Provided passage:
** begin **

It's not the only open-source part:
[https://github.com/mechaphish](https://github.com/mechaphish)

------
xvilka
There are other similar platforms (listing biggest ones):

1\. BAP (OCaml) -
[https://github.com/BinaryAnalysisPlatform/bap](https://github.com/BinaryAnalysisPlatform/bap)

2\. BinCAT (OCaml) - [https://github.com/airbus-
seclab/bincat](https://github.com/airbus-seclab/bincat)

3\. radare2 (C) + radeco (Rust)(WIP) -
[https://github.com/radare/radare2](https://github.com/radare/radare2) \+
[https://github.com/radare/radeco-lib](https://github.com/radare/radeco-lib)

4\. Falcon (Rust) (WIP) -
[https://github.com/falconre/falcon](https://github.com/falconre/falcon)

And a bunch of others, less common or less featureful.

------
pag
If you're an everyday C/C++ programmer and can't imagine how Angr could fit
into your workflow, then check out DeepState
([https://github.com/trailofbits/deepstate](https://github.com/trailofbits/deepstate)).

** end **

Set of tasks:
• A. Answer the following from the thread on binary analysis platforms, one answer per line:
(i) In which language is BinCAT written?
(ii) Which Rust component is paired with radare2?
(iii) Which tool is suggested for an everyday C/C++ programmer?
• B. Print the part of the thread on binary analysis platforms that begins at the words "2\. BinCAT (OCaml)" and ends after the words "or less featureful.".
The lines that follow have no connection to the thread on binary analysis platforms.

Data excerpt:

** begin **

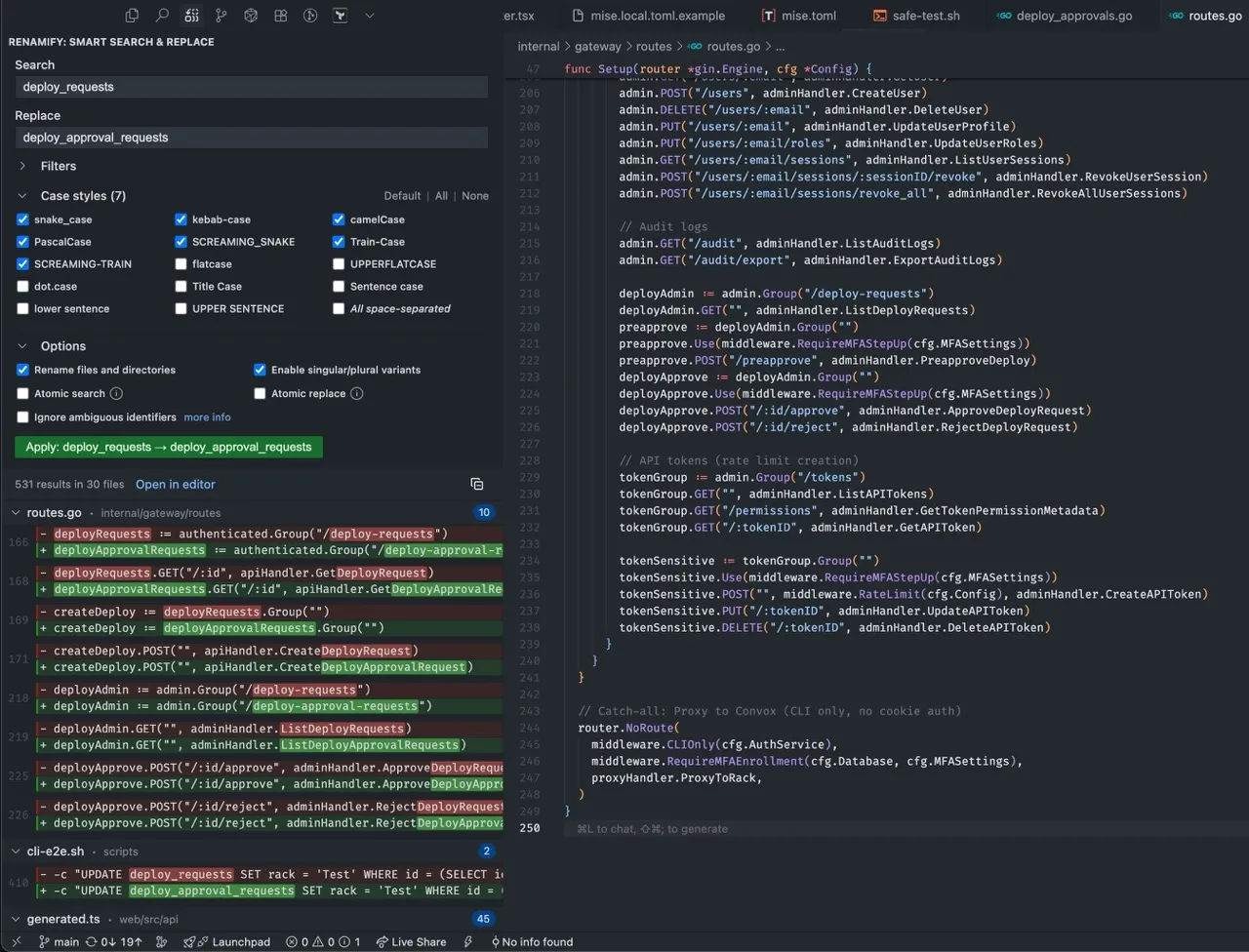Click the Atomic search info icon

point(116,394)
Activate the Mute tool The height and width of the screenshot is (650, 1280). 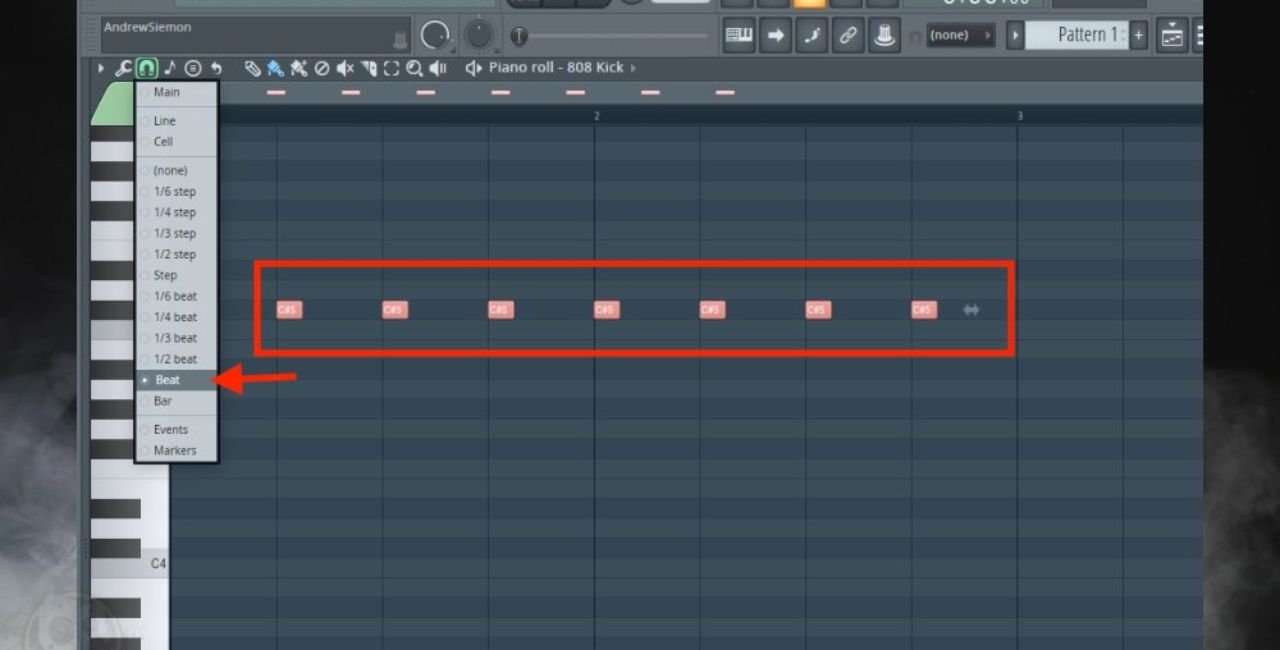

** end **

Outputs:
• A.
(i) OCaml
(ii) radeco
(iii) DeepState

• B.
2\. BinCAT (OCaml) - [https://github.com/airbus-
seclab/bincat](https://github.com/airbus-seclab/bincat)

3\. radare2 (C) + radeco (Rust)(WIP) -
[https://github.com/radare/radare2](https://github.com/radare/radare2) \+
[https://github.com/radare/radeco-lib](https://github.com/radare/radeco-lib)

4\. Falcon (Rust) (WIP) -
[https://github.com/falconre/falcon](https://github.com/falconre/falcon)

And a bunch of others, less common or less featureful.